Edith Hall (cited by Frances, above) also considered the knitting-mould idea, and rejected another suggestion of it being a surveying instrument; but also explained one had been found on a sceptre in a very wealthy woman’s grave.
I thought that suggests it might simply have been ornamental!
I have made a hollow dodecahedron, from brass sheet, as a Christmas present for a girlfriend. It was a dodecahedron of two halves (sorry, couldn’t resist that…) held together by a central, internal column topped by an ornamental nut. Each upper half’s pentagonal side faces were drilled with a pentagonal pattern of small holes, and the object was meant as a pomander but Nina used it to stand ornamental dried grasses.

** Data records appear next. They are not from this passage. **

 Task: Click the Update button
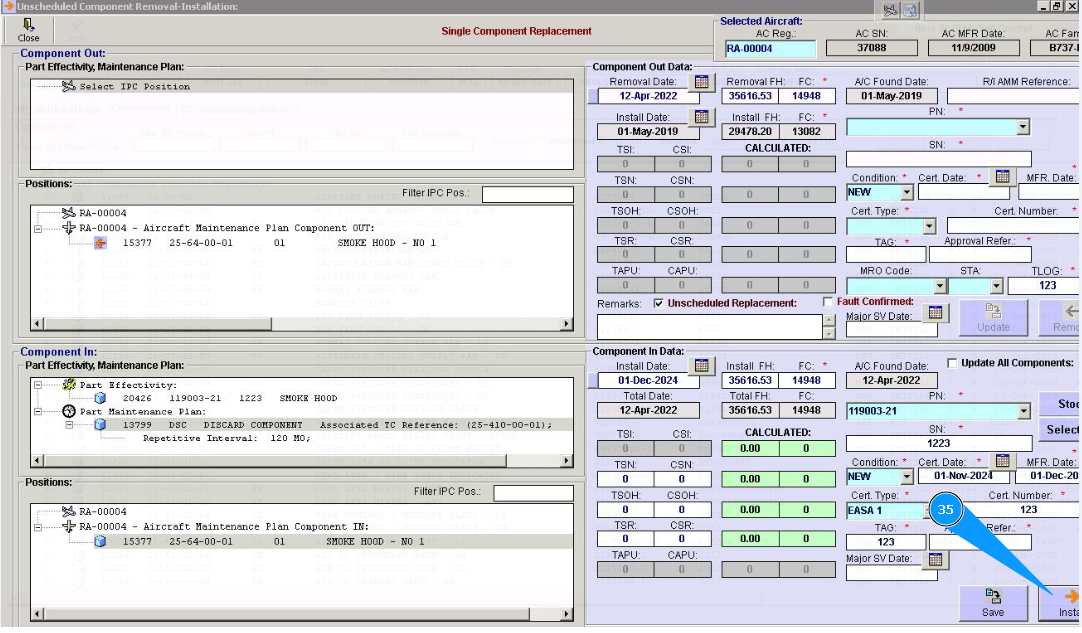click(992, 317)
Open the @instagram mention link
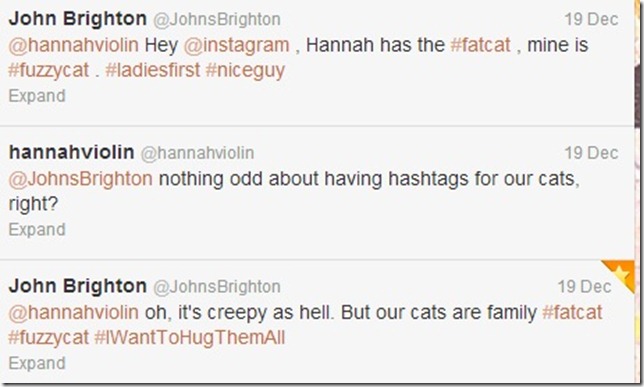This screenshot has width=644, height=387. [x=236, y=45]
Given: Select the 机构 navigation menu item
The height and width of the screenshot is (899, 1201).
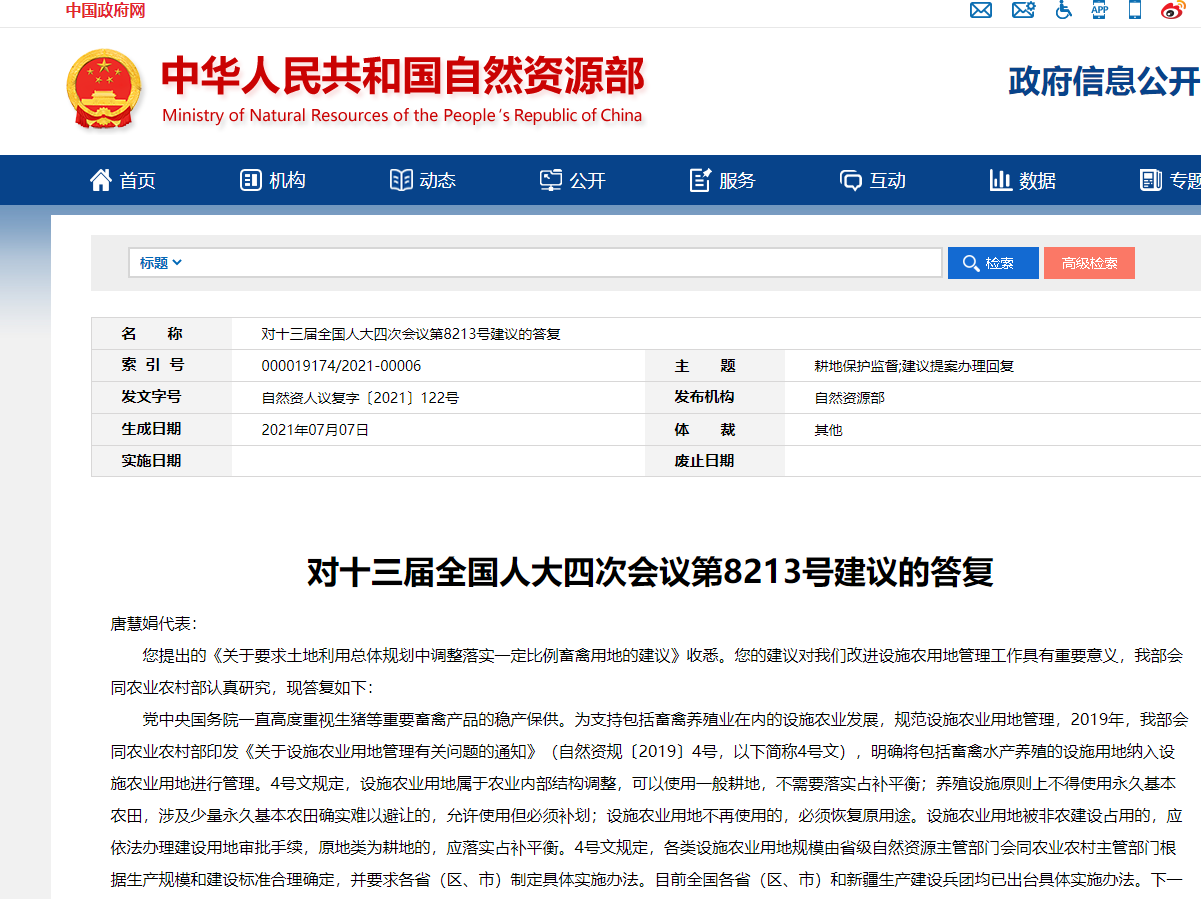Looking at the screenshot, I should pos(273,180).
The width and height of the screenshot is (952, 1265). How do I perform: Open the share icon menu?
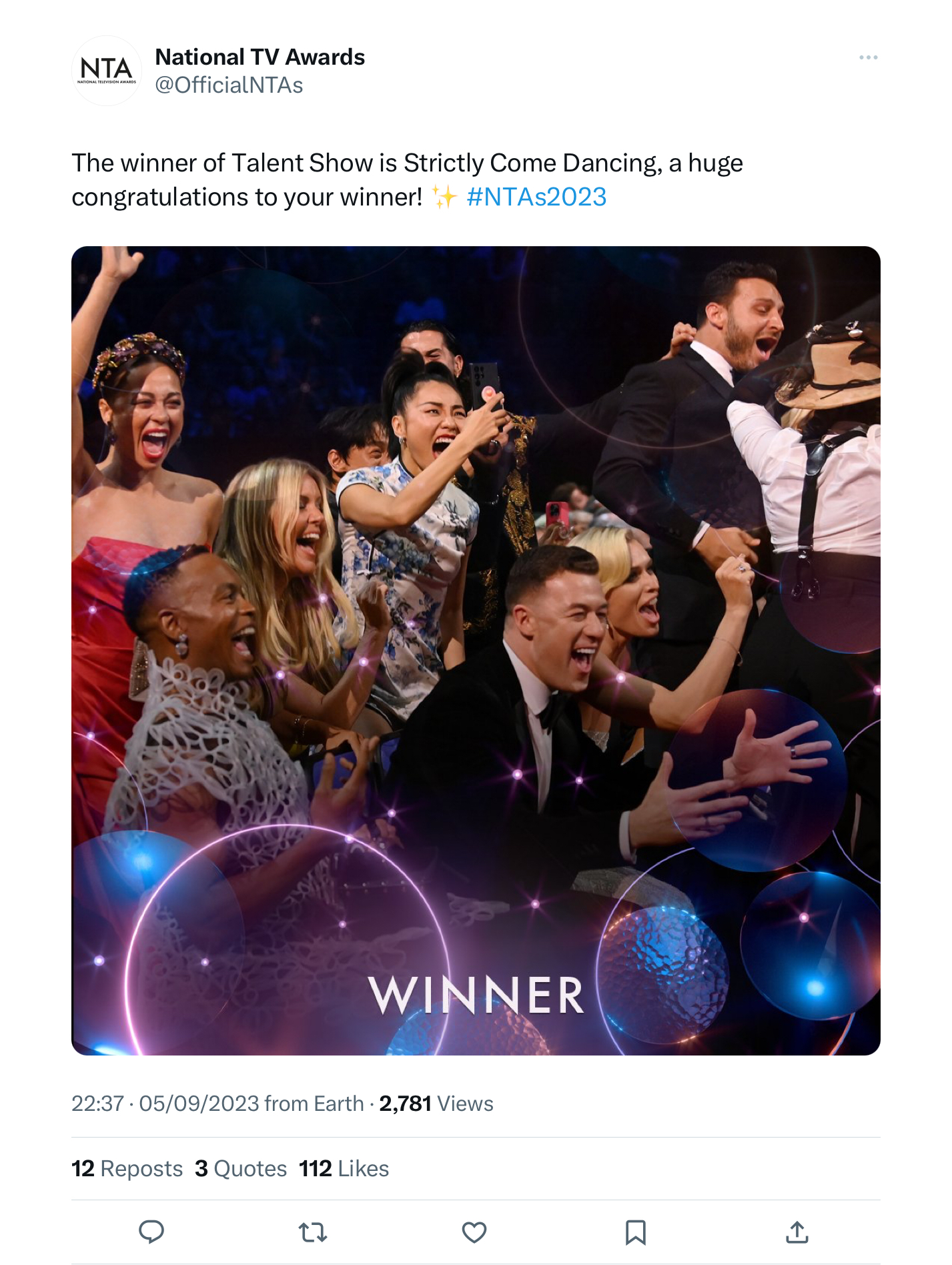797,1232
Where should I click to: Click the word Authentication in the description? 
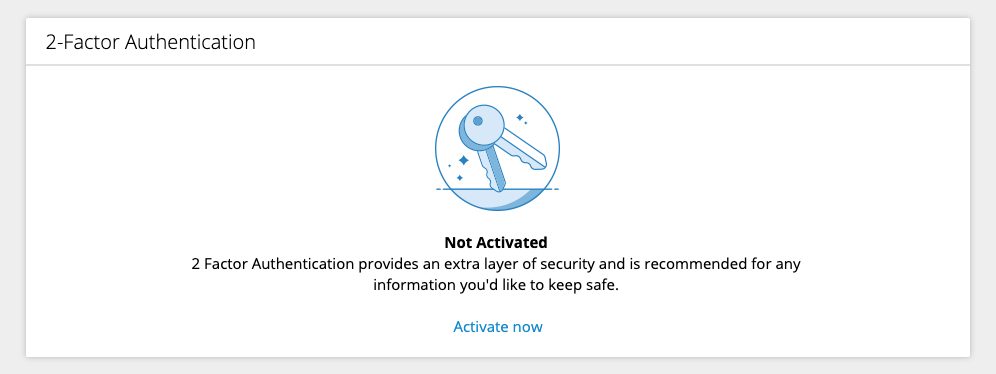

That was some 40-odd years ago…. If is still survives I wonder if in the distant future some archaeologist and comet’s-tail of on-line experts would be wondering what Act of Divination to which Deities had needed my dodecahedron. They’d probably be wrong. Nina was a Wiccan and they don’t use dodecahedra!
….
” We had lots of fun with the Antikythera puzzle, but no real success.”
Errr, Michael, the Antikythera (named after the island, not its unknown original name) is now generally regarded by them as are paid to know these things, having taken a nine-tonne medical scanner all the way to Greece to analyse it, as an astronomical calculator.
The device that gave us so much fun with no success at all, a few years ago now, was labelled “Copyright 1908” if I recall correctly, and the 16-times table; but bore no maker’s name, and we found no clear pattern to its curious numerical scales on concentric discs. (It may have had a name on some component or case that had long been lost.)
I followed some pretty arcane lines of hunch-led enquiry with no luck.
Remember?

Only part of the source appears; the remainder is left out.